ECLI:NL:GHSGR:2002:AE2885

Gerechtshof 's-Gravenhage

Datum uitspraak
13 februari 2002
Publicatiedatum
4 april 2013
Zaaknummer
082-H-01 en 909-H-01
Instantie
Gerechtshof 's-Gravenhage
Type
Uitspraak
Procedures
  • Hoger beroep
Rechters
  • M. de Bruijn-Lückers
  • A. Dusamos
  • C. Zeven-Postma
Vindplaatsen
  • Rechtspraak.nl
AI samenvatting door LexboostAutomatisch gegenereerd

Hoger beroep inzake uithuisplaatsing van minderjarige en pedagogische capaciteiten van de moeder

In deze zaak, behandeld door het Gerechtshof 's-Gravenhage op 13 februari 2002, gaat het om een hoger beroep van de moeder tegen de uithuisplaatsing van haar minderjarige kind. De moeder, vertegenwoordigd door haar procureur mr. M.H.J. Toxopeus, verzoekt de verlenging van de uithuisplaatsing te beëindigen. De Raad voor de Kinderbescherming en de Stichting Jeugdzorg Den Haag/Zuid-Holland zijn als belanghebbenden aangemerkt. Het hof verwijst naar een eerdere beschikking van 16 mei 2001, waarin een onderzoek door het ABJ (thans FORA) is toegewezen om de pedagogische capaciteiten van de moeder te beoordelen en het belang van het kind in overweging te nemen.

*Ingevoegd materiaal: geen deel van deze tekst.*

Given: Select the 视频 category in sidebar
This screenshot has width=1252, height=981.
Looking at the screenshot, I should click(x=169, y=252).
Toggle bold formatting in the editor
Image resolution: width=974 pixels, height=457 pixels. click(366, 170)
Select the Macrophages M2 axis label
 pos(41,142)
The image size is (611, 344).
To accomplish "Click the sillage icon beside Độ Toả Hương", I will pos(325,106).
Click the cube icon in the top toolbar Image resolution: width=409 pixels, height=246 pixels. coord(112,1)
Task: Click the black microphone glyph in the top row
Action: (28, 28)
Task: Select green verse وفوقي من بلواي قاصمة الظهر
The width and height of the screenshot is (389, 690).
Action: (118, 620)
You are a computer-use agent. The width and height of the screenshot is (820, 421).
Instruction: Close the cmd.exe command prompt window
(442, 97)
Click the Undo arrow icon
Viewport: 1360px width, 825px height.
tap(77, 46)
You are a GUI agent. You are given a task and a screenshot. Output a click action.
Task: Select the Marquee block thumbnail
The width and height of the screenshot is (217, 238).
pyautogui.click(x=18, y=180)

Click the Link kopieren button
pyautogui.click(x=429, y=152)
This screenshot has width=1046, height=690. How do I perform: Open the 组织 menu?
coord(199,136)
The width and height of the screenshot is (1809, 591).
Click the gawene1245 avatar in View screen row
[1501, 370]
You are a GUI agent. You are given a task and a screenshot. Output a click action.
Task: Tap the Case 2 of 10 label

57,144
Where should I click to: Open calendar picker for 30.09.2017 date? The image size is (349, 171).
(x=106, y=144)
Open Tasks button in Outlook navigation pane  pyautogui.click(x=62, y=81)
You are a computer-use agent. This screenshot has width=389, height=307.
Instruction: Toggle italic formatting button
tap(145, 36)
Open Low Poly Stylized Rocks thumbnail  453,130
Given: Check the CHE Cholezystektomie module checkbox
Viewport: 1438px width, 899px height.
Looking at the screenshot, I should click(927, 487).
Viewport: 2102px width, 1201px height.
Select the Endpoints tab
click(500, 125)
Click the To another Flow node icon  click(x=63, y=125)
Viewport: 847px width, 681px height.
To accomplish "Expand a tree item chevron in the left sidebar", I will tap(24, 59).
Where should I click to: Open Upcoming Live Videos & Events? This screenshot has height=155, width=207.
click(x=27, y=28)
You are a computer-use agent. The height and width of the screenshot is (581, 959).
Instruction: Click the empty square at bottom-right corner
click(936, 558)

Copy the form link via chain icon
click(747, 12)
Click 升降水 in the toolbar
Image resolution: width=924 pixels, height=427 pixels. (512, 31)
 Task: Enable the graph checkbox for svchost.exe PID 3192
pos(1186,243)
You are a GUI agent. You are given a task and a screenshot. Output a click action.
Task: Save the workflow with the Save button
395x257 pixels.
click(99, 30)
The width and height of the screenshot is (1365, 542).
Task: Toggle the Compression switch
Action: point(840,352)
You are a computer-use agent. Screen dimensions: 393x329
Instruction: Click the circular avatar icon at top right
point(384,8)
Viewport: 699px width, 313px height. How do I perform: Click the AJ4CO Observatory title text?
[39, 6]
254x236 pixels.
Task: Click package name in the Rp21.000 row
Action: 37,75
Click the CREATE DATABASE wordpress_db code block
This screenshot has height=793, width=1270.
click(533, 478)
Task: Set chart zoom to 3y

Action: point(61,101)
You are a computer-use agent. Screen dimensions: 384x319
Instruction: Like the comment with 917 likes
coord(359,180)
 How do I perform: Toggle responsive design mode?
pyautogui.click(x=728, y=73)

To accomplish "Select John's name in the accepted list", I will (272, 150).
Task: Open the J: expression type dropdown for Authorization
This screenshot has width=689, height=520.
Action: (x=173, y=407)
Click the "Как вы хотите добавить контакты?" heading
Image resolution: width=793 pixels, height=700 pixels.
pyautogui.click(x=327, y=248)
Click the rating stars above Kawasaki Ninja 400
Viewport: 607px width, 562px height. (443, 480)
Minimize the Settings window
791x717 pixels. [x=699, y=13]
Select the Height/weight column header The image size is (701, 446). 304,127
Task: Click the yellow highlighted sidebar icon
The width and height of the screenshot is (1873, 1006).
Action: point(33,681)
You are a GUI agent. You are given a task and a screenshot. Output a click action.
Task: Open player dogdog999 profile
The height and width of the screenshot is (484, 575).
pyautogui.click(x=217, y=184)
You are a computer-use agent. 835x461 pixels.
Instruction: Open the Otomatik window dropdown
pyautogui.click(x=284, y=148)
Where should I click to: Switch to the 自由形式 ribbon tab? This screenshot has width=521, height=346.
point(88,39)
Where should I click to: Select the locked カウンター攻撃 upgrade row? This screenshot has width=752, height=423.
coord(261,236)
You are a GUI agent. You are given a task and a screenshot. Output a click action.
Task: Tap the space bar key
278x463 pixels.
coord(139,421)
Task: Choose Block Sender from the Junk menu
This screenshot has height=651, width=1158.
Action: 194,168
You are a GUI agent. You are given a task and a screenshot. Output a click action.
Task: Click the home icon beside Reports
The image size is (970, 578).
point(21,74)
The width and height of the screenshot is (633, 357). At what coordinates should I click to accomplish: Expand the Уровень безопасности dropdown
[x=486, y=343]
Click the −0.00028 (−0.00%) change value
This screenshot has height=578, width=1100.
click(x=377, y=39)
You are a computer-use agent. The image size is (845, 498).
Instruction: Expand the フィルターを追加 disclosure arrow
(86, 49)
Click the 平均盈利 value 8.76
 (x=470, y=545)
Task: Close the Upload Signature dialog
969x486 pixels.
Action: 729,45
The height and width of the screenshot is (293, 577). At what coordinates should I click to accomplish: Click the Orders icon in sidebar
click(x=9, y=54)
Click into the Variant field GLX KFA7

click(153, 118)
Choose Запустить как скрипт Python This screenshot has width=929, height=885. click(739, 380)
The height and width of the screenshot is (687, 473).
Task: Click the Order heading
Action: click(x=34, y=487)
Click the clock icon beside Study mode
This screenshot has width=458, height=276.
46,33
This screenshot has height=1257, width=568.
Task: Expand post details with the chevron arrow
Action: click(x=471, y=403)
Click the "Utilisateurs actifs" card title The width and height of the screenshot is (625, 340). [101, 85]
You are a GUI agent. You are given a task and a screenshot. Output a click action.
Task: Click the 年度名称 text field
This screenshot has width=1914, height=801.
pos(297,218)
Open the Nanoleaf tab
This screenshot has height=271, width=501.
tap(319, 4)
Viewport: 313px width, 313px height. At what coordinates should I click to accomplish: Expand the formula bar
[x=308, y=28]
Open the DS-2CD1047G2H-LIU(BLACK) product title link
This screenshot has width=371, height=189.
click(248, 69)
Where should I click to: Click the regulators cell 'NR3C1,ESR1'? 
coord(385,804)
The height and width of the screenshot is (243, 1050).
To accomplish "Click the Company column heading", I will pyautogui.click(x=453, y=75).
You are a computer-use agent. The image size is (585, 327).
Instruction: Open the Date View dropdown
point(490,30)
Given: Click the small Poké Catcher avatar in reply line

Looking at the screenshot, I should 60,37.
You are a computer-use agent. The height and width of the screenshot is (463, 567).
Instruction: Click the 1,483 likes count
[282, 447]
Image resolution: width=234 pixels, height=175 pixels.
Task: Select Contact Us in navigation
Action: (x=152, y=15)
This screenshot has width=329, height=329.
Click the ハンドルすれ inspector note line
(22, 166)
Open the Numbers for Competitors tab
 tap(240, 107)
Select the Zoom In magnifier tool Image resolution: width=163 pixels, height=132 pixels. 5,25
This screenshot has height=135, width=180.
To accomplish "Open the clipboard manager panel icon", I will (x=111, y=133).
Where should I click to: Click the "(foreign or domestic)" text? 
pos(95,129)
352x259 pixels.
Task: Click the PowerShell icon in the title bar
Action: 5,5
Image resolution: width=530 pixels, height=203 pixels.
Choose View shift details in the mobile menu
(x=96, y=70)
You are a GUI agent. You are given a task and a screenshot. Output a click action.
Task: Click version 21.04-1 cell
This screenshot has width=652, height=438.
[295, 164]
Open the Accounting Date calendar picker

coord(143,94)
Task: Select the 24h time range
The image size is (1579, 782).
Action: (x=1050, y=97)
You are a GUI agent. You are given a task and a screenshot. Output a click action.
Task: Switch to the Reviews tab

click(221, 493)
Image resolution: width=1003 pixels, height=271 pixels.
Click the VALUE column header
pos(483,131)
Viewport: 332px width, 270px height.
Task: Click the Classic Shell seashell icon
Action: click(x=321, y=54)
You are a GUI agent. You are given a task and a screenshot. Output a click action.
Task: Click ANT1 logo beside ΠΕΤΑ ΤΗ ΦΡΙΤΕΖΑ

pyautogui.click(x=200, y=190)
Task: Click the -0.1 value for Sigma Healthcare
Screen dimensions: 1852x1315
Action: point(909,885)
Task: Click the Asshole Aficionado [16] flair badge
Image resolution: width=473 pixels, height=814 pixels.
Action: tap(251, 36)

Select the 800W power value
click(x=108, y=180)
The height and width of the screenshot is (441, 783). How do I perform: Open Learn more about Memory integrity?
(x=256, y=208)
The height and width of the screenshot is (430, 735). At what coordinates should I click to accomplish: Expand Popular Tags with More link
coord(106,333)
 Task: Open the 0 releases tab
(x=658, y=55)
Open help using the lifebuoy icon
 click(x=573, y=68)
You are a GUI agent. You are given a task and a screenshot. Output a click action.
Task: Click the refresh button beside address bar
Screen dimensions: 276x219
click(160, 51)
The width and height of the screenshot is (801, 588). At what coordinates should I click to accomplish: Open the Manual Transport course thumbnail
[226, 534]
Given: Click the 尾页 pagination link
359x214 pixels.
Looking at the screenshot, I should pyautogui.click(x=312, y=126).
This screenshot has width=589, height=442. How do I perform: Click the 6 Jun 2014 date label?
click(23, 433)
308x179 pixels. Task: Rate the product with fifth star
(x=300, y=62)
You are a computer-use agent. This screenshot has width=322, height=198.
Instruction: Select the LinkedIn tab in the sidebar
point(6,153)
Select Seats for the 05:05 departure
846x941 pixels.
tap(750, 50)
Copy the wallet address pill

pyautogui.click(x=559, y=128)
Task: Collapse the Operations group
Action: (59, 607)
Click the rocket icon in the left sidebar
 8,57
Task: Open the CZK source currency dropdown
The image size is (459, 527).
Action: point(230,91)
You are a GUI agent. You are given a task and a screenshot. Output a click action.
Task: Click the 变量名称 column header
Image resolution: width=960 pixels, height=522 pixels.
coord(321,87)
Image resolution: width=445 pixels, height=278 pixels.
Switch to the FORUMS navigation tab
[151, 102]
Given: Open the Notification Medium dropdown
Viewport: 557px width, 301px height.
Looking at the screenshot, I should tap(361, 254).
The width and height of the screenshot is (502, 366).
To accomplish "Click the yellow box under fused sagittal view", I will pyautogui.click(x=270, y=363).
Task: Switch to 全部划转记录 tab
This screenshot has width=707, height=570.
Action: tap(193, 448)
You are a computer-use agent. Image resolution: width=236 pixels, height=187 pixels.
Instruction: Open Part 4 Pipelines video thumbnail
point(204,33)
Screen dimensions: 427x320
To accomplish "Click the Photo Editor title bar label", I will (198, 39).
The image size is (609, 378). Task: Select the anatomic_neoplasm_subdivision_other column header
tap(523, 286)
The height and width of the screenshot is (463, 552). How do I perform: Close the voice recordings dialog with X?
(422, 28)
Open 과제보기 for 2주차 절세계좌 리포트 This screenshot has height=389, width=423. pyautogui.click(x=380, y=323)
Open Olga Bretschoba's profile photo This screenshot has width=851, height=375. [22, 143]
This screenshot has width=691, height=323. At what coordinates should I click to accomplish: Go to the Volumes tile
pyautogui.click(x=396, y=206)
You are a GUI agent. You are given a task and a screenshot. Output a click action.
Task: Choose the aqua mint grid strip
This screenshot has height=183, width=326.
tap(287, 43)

Tijdens de mondelinge behandeling op 30 januari 2002 zijn de zaken gevoegd behandeld. De moeder is niet persoonlijk verschenen, maar vertegenwoordigd door haar raadsvrouw. Het FORA-rapport concludeert dat de moeder onvoldoende inlevingsvermogen en zelfinzicht heeft, wat haar pedagogische capaciteiten in twijfel trekt. Het rapport wijst ook op de hechting van het kind aan zijn huidige pleegouders en de negatieve impact van een terugplaatsing bij de moeder.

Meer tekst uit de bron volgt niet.